Soal Latihan ->
a – Berdasarkan teks tentang Pilkada DKI 2017, jelaskan dalam satu sampai tiga kalimat mengapa sulit dibantah bahwa Presiden Jokowi "mendukung" Anies Baswedan.
b – Tuliskan kelanjutan teks tentang Pilkada DKI 2017 setelah kalimat terakhirnya.
[Kutipan Teks]
Usai sudah hiruk-pikuk kampanye terkait Pilkada DKI 2017. Kerasnya pertarungan bisa dilihat dari masifnya pelibatan masyarakat dan juga aparat negara dalam perdebatan dan unjuk kekuatan baik di lapangan maupun media sosial. Meski hasil akhir belum diketahui, tetapi setidaknya Presiden Joko Widodo sudah bisa tidur nyenyak jika melihat hasil survei sejumlah lembaga termasuk polling di Twitter yang digelar oleh Kompasiana , VIVA.co.id dan Metrotvnews.com usai debat terakhir.
Hasil survei maupun polling tersebut menempatkan jagoan Cikeas, Agus Harimurti Yudhoyono (AHY) di urutan buncit. Dengan demikian, jika Pilkada DKI digelar dua putaran, kemungkinan besar akan mempertemukan dua “jagoan istana” Basuki Tjahaja Purnama (Ahok) vs Anies Rasyid Baswedan.
Sulit dibantah jika Presiden Jokowi tidak “mendukung” Anies Baswedan. Dari berbagai peristiwa yang terjadi selama tiga bulan terakhir- terkait Pilkada DKI, nyaris tidak ditemukan adanya upaya istana menjegal langkah Anies. Rivalitas antara Anies dan Ahok pun tidak terlalu menonjol. Riak-riak yang terjadi dalam debat, tidak sedasyat serangan yang dilancarkan Ahok-Djarot Saiful Hidayat maupun Anies-Sandiaga Salahudin Uno terhadap pasangan calon (paslon) nomor urut 1, AHY-Sylviana Murni.
[/Kutipan Teks]
[Data Latihan]
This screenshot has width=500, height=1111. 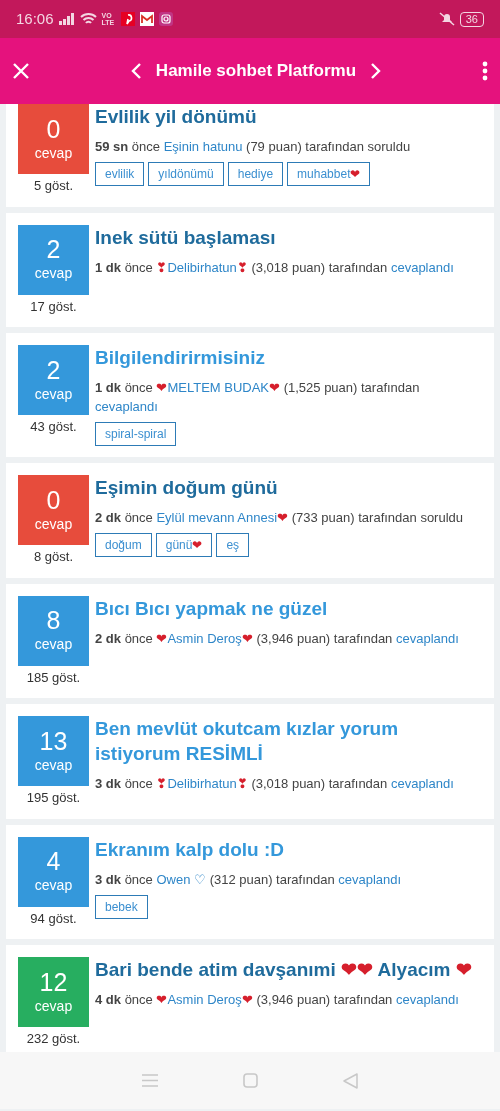 What do you see at coordinates (288, 116) in the screenshot?
I see `question-title-link: Evlilik yil dönümü` at bounding box center [288, 116].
[/Data Latihan]
Jawaban Berurutan ->
a – Dari berbagai peristiwa terkait Pilkada DKI selama tiga bulan terakhir, nyaris tidak ditemukan upaya istana menjegal langkah Anies. Rivalitas antara Anies dan Ahok juga tidak terlalu menonjol. Riak dalam debat di antara keduanya tidak sekeras serangan mereka terhadap pasangan nomor urut 1, AHY-Sylviana Murni.

b –
Tidak perlu dibahas lagi mengapa Jokowi “mendukung” Ahok. Sudah banyak dibahas dan dipertontonkan secara langsung oleh istana. Jokowi tentu ingin Jakarta dipimpin oleh orang yang sudah “dikenal”. Sesuatu yang lumrah dan wajar-wajar saja dalam konteks politik.
Namun argumen Anies “orang istana” masih banyak yang meragukan. Mereka yang tidak percaya Anies “orangnya” Jokowi bukan hanya dari pendukung Ahok saja, tetapi juga dari kubu Anies sendiri. Jika Ahoker beralasan Anies dipecat dari jabatan Menteri Pendidikan dan Kebudayaan karena gagal mengemban tugas dari Jokowi, kubu Anies membantah argumen “orang istana” dengan dalih Jokowi tidak ngewongke Anies karena dilengserkan secara mendadak tanpa ada pemberitahuan langsung dari Presiden Jokowi. Bahkan ada yang ekstrem mengatakan Jokowi memecat Anies karena takut menjadi rivalnya di Pilpres 2019.
Benarkah demikian? Mari kita lihat fakta-fakta yang tersaji.
Salah satunya adalah keputusan Anies untuk mengubah fungsi Ujian Nasional tak lagi menjadi penentu kelulusan seorang pelajar. Perubahan ini membuat UN tak lagi menjadi momok menakutkan bagi pelajar di tanah air.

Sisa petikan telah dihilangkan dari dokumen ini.